Analyst IDC has kicked off Storage Networking World (SNW) with a reality check for the storage industry.
Taking place in Frankfurt this week, the research firm addressed an audience of resellers, vendors and integrators on the looming recession.
According to recent research from IDC, global hardware spending cuts is expected to affect PC sales, but the analyst predicted storage is the least likely to experience budget cuts.
However, Claus Egge, analyst at IDC was eager to say: “This does not mean storage is recession proof - Many think it is, but is it not. There is pricing pressure being placed upon all areas of the market.
“From our research storage is not a bad place to be at the moment, but you will have to change your behavior as your customers’ behavior changes.”
He added: “Reality check – there are opportunities but it is about changing to understand the customer better.”
Egge advised vendors, resellers and integrators to stay involved with customers, even though budgets are frozen, and to ensure the channel is engaged with their customers during the recession.
“Do not walk away from an opportunity if the customer is not very well off at present – offer them something they can afford, maybe a one-off discount, and they will not forget the trust you built with them during tough times,” he said.
Egge also urged companies to capitalise on the surge of recent mergers: “Companies are merging all over the market – if this occurs who will merge the IT departments into one? The reseller will.”
Carla Arend, program manager for software and services at IDC, said data protection and retention (DPR) currently has the largest market segment (32 per cent) in Western Europe; however surprisingly virtualisation is underperforming.
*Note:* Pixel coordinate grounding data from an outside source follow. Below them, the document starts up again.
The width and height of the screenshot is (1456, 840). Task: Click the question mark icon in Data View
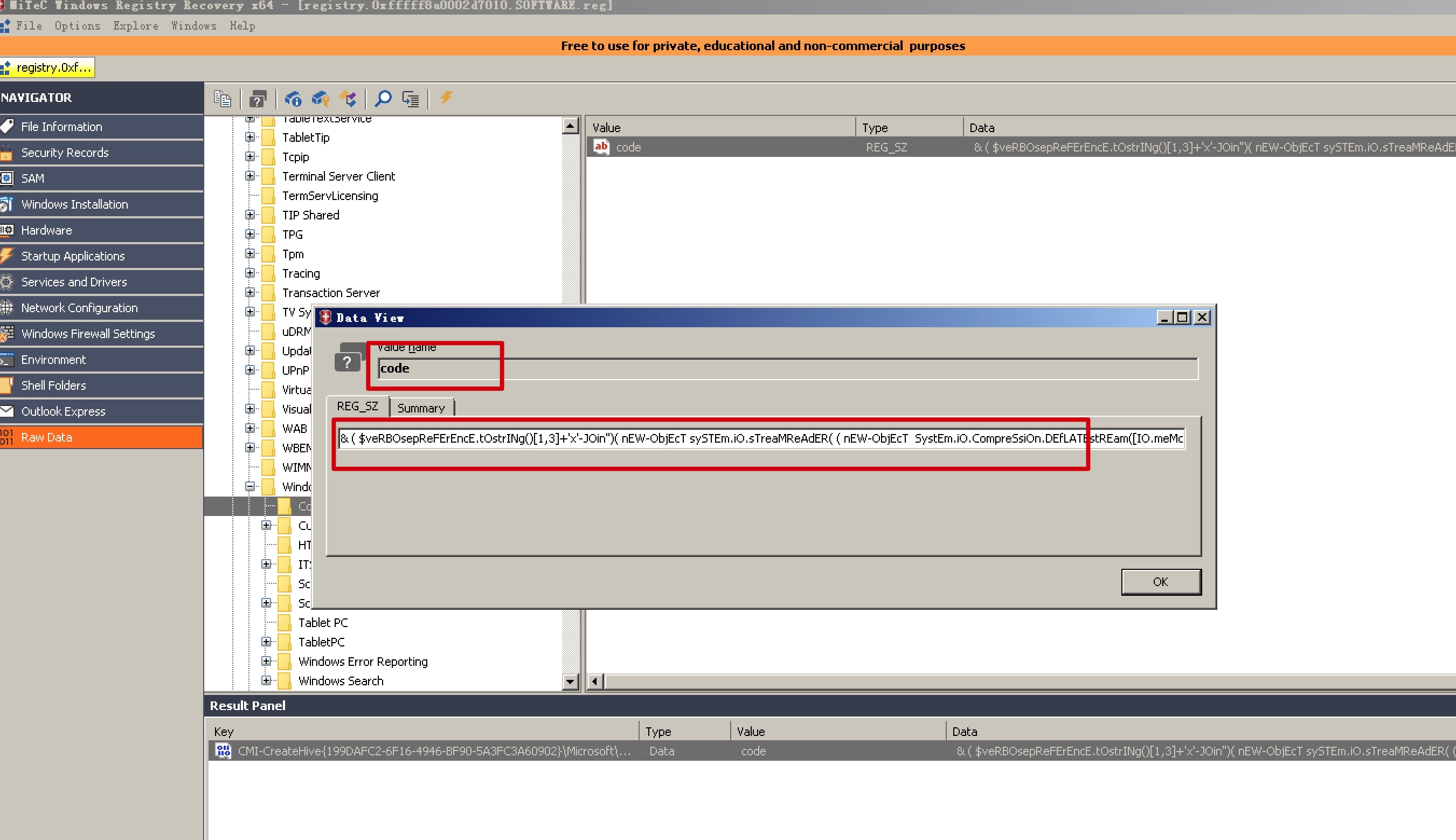347,362
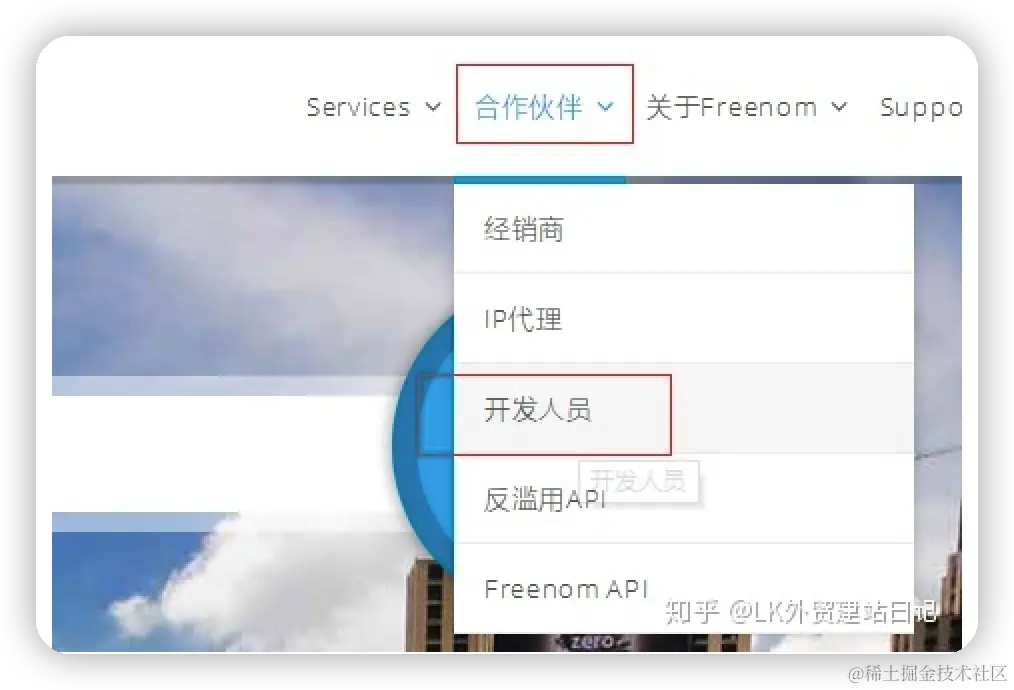Open the Support menu item

click(x=921, y=107)
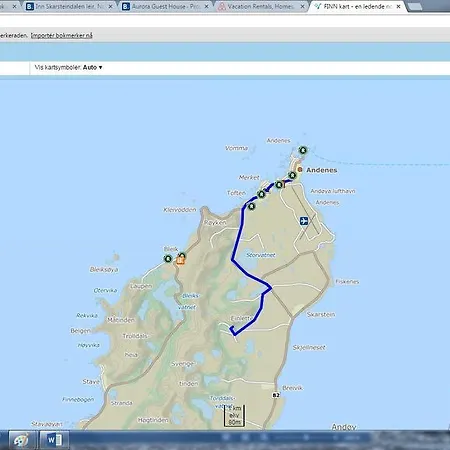This screenshot has height=450, width=450.
Task: Open the orange house marker at Bleik
Action: tap(180, 261)
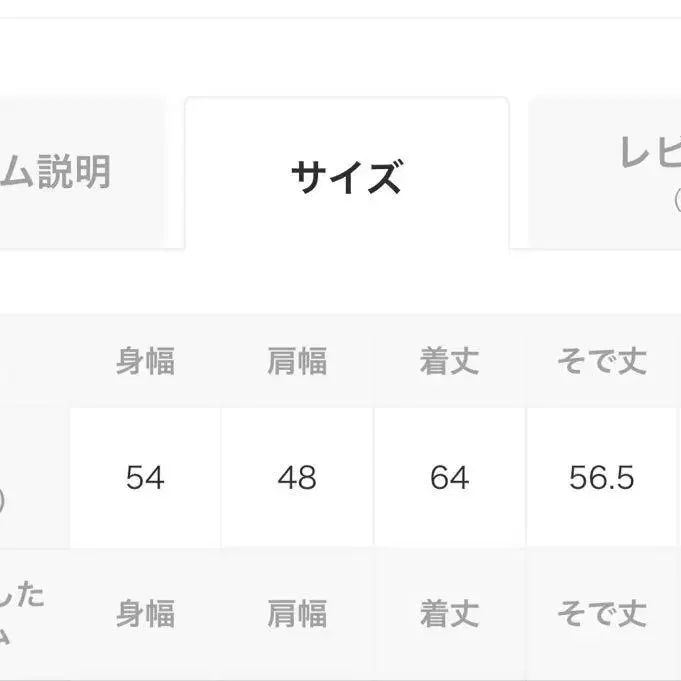
Task: Select the 肩幅 value 48 cell
Action: [x=297, y=478]
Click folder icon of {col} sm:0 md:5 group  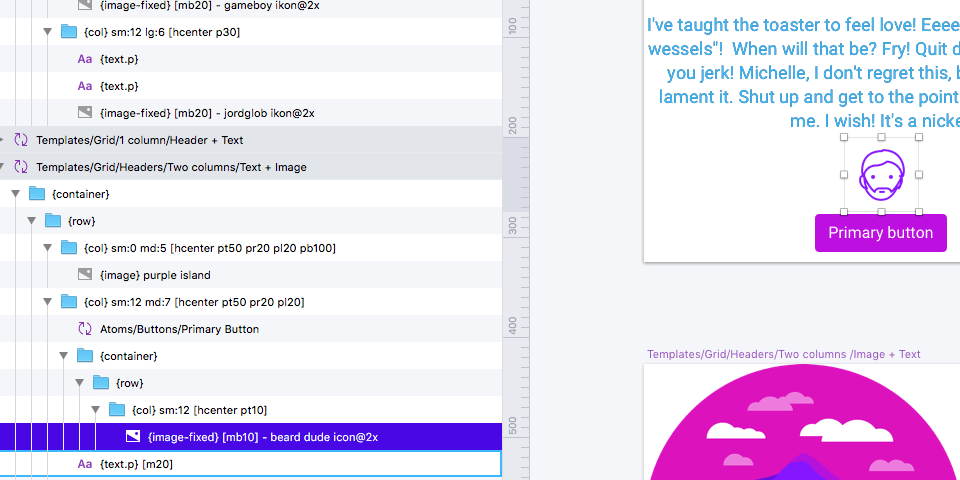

She also revealed how IT support is expected to decline in growth, from 2007-2012: “Support is normally provided with hardware sales, so if hardware is stagnant due to price pressures then it will affect support also.”
Serena Da Rold, program manager for vertical markets at IDC, highlighted health, utilities and the government as growing sectors for storage and predicted that transport, manufacturing and financial services will experience decreases in growth.